== DETTAGLI ESERCIZIO ==
Mostra per intero ogni riga qui sotto in cui compare la parola "icon".

== DATI FORNITI ==
-=-=-

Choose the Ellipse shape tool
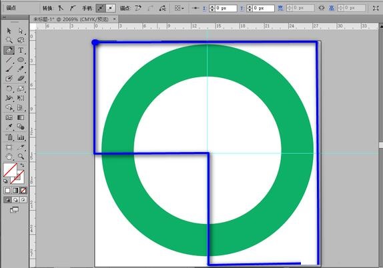point(21,60)
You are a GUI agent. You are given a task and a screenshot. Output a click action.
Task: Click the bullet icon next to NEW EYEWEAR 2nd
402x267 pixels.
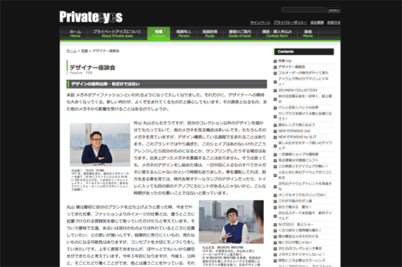tap(275, 131)
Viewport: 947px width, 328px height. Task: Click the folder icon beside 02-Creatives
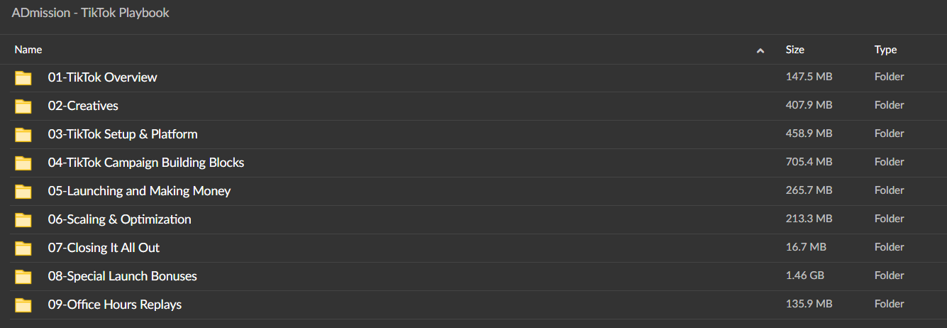coord(23,106)
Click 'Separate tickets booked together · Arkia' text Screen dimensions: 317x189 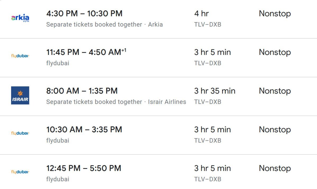105,25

-=-=-

== SOLUZIONE SCRITTA ==
Task: Click the bullet icon next to NEW EYEWEAR 2nd
Viewport: 947px width, 328px height. Task: Click the folder icon beside 02-Creatives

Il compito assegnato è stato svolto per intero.